Archives Msgr Paul E. Whitmore
Msgr. Paul E. Whitmore

Five years ago, Pope Francis canonized Mother Teresa of Calcutta, although the world had already considered her a saint since her death in 1997. She spent most of her life giving human dignity to the poor and the dying. Her example left us little excuse to ignore those in desperate poverty of soul and body all round us. The readings this Sunday show what Jesus thought of the indifference of the rich and comfortable.

In the first reading, the prophet Amos paints a picture of the wealthy rulers of Israel, lying on their beds of ivory, and drinking wine from bowls, completely oblivious to the near collapse of the kingdom. God is condemning their indifference, their selfishness, their lack of discipline, and their disobedience to His commandments. The northern kingdom is soon destroyed by Assyria.

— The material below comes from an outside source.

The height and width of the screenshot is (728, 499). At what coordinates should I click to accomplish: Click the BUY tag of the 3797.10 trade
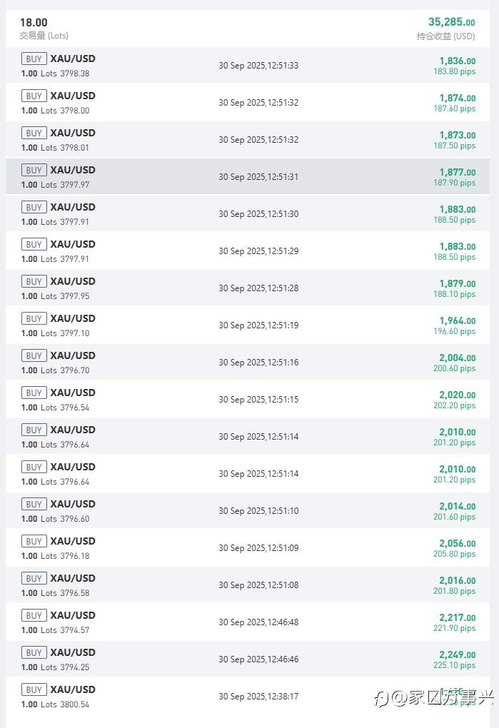click(34, 319)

In the Gospel, Jesus tells us a story of Dives and Lazarus. The scene opens on the street in front of Dives’ front door. There lies the beggar, Lazarus, in tattered clothes that scarcely cover his open sores. The door opens, and the well-fed guests of Dives emerge, laughing loudly as they depart from their daily banquet. Then Dives comes out. Having bid good-bye to the last guest, he decides to take an evening walk. Like his guests, Dives steps over the beggar not even looking at him. He doesn’t kick or abuse him. He just doesn’t pay any attention.

The next scene is some years later. In the upper right, we see Lazarus in heavenly glory, courted by the angels, reclining at table with the patriarch, Father Abraham. In the lower left, we see Dives, in the torments of hell, looking longingly at the heavenly feast in the distance.

Why is Dives in hell? Not because he is rich. Jesus, in telling the story, never condemns him for that. Why, then? Because he never thought to share his riches with this poor beggar who lay outside his door day after day. He never offered him some of the leftovers, never inquired about his health, never offered him employment. What a difference he could have made in the life of Lazarus. He might have gotten to know him better and given help to Lazarus’ wife and children. Who knows? They might even have become friends!

God’s warnings in Scripture apply to every age. Who are we stepping over? It's not a question of how much money we have, but how willing we are to share with those who have nothing. The rich man's sin was first of all a lack of awareness of the poor man right at his door. If we are Christians who are to care for others as brothers and sisters, then we can't be ignorant of their plight. We must do our best to learn about their needs, and in some small way discover how we can share what we have. As Mother Teresa was fond of saying, “Do little things with great love, and make the Eucharist the center of your lives.”